Sponsors (2)
The bill aims to accelerate development of therapies for rare diseases and improve transparency and coordination among stakeholders, at the cost of modest federal spending and risks to agency workload, proprietary confidentiality, and potential conflicts of interest.
Patients with rare diseases gain coordinated scientific guidance from Foundation convenings that can speed development and review of new therapies.
Researchers and sponsors receive clearer alignment on trial design, endpoints, biomarkers, and use of natural history data, reducing development uncertainty and costs.
Public release of meeting content (transcripts, recordings, analyses) increases transparency, accountability, and public trust in regulatory-advisory interactions.
FDA staff time and participation in Foundation meetings could increase agency workload and divert review resources, potentially slowing other regulatory activities.
Involvement of industry and patient representatives risks perceived or actual conflicts of interest that could influence regulatory advice if not strictly managed.
Public release of meeting materials, even with protections, could lead to inadvertent disclosure of proprietary information and cause sponsors to withhold sensitive details.
Based on analysis of 2 sections of legislative text.
Requires FDA to partner with a Foundation to convene at least four annual multistakeholder science-focused meetings to advance development of drugs for rare diseases.
Introduced March 3, 2025 by Amy Klobuchar · Last progress March 3, 2025
Creates a new FDA-directed process, run through an outside Foundation, to hold recurring science-focused multistakeholder meetings that target development challenges for drugs to treat rare diseases.

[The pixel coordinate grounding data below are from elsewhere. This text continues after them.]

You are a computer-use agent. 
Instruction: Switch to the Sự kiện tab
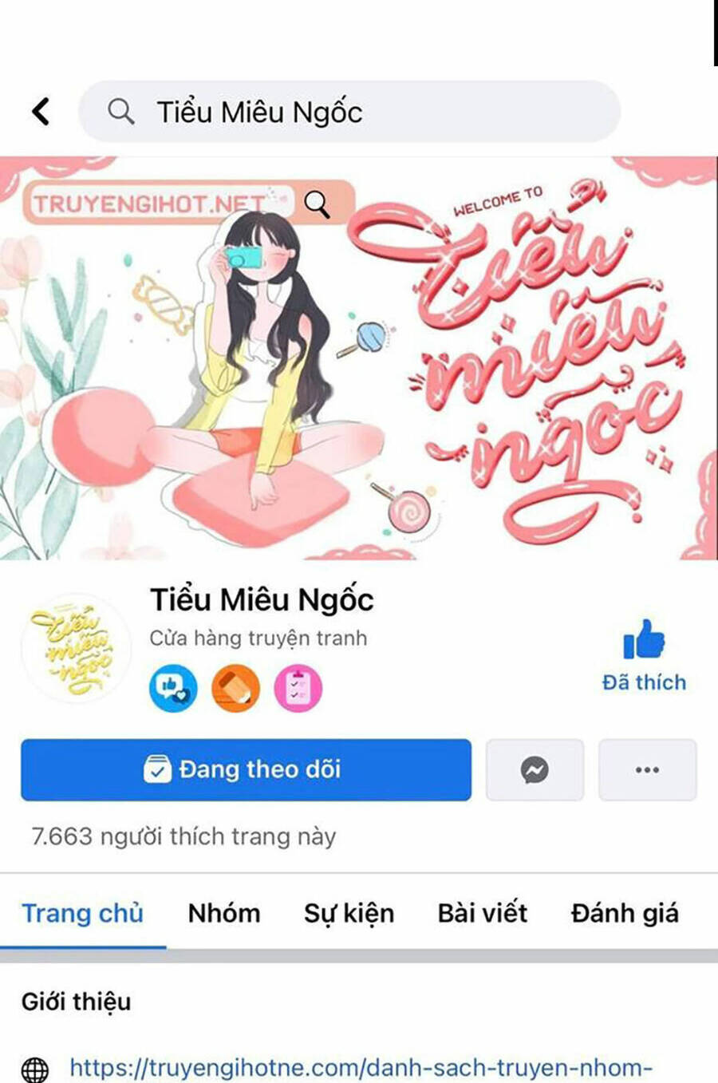349,913
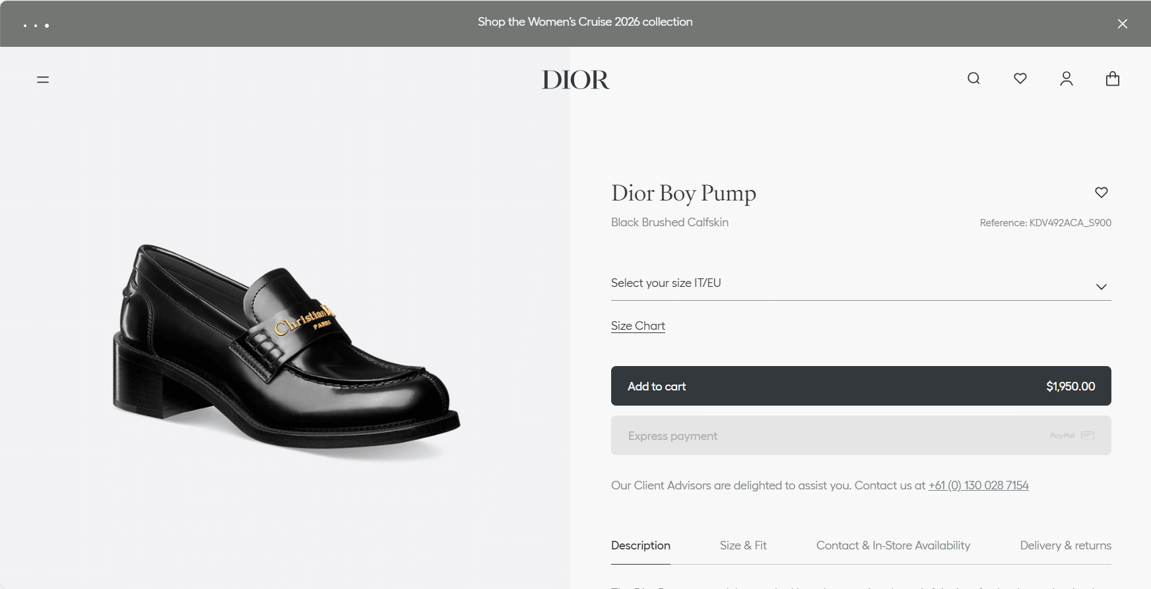Show the Delivery & returns tab
The width and height of the screenshot is (1151, 589).
(x=1065, y=545)
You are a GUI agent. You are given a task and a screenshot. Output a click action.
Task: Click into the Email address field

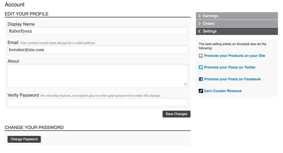pyautogui.click(x=98, y=50)
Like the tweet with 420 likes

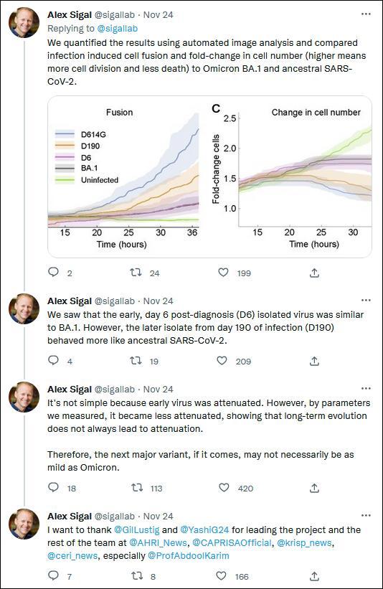(224, 488)
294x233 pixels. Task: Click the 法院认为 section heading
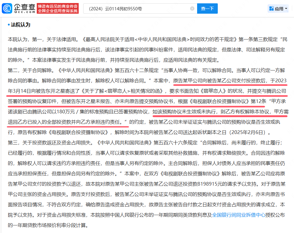(21, 25)
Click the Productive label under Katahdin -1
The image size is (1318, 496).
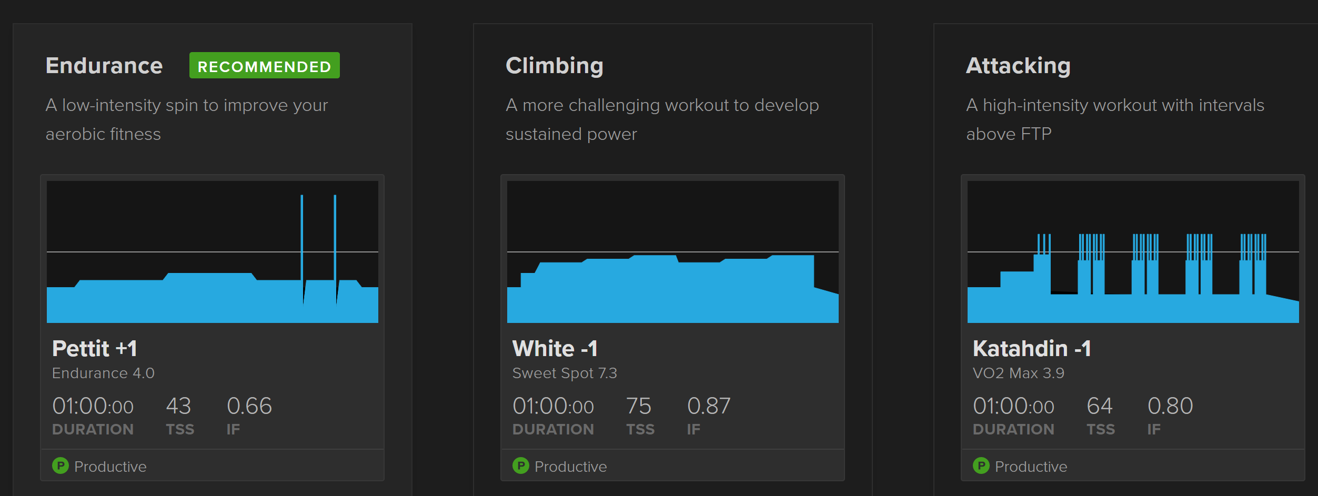coord(1031,467)
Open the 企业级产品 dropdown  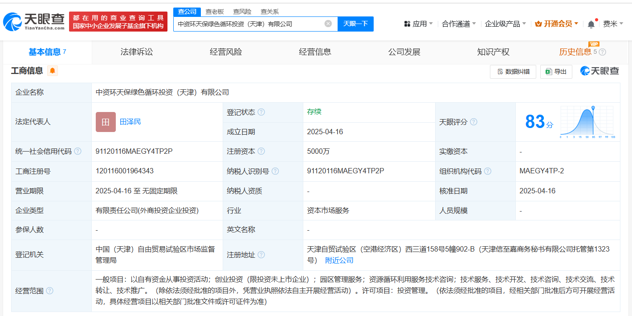point(505,24)
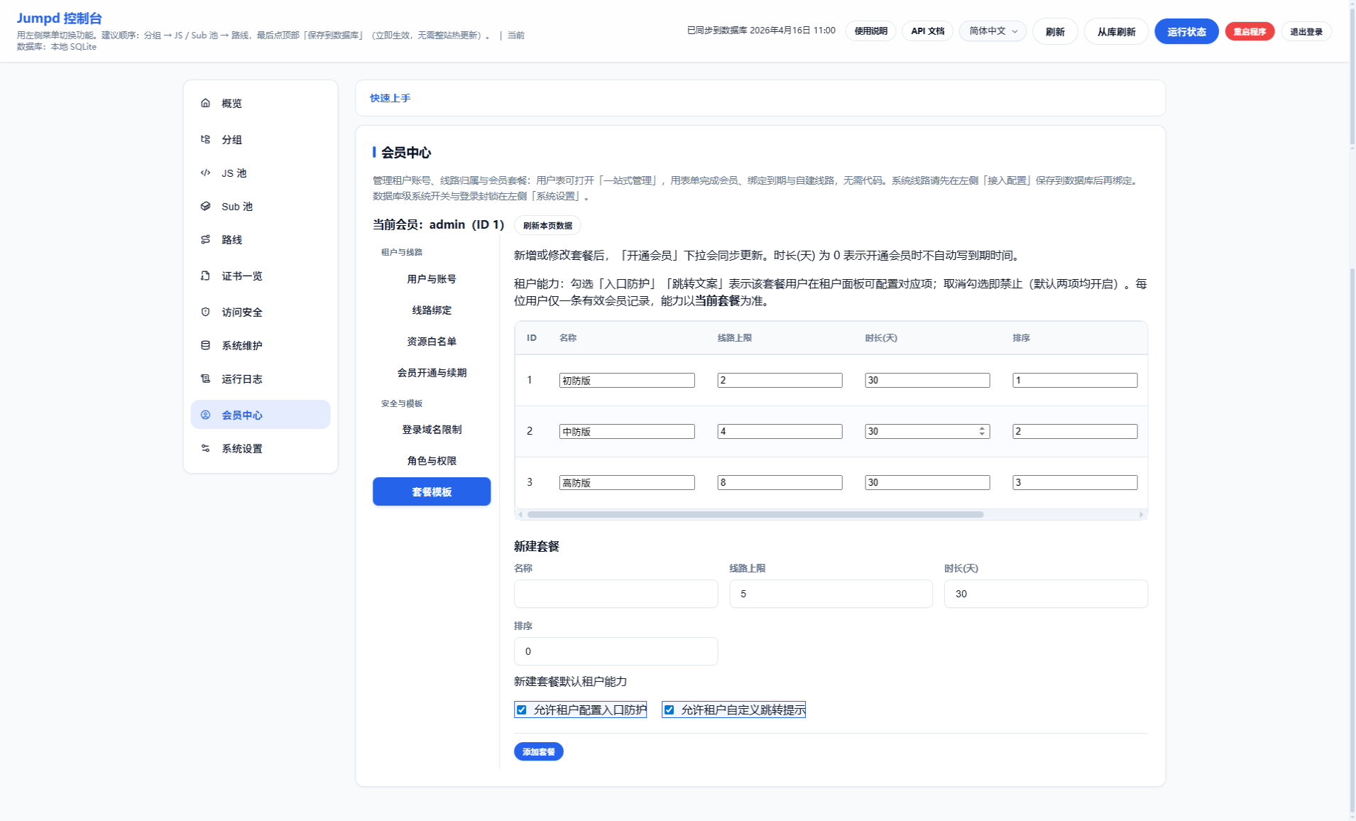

The Foundation must convene at least four meetings per year, each focused on a different rare disease or group of rare diseases, and maintain a permanent steering committee to select topics, solicit input, manage conflicts of interest, and advise implementation. Meetings will bring together academic researchers, clinicians, drug sponsors, scientific groups, and patient organizations to identify scientific approaches and align on issues such as trial design, endpoints, biomarkers, natural history use, and manufacturing to help streamline development and regulatory review for rare-disease therapies. The law directs the Secretary of Health and Human Services (through FDA) to arrange with the Foundation to carry out this program; the text does not specify additional funding or make meeting recommendations legally binding on FDA.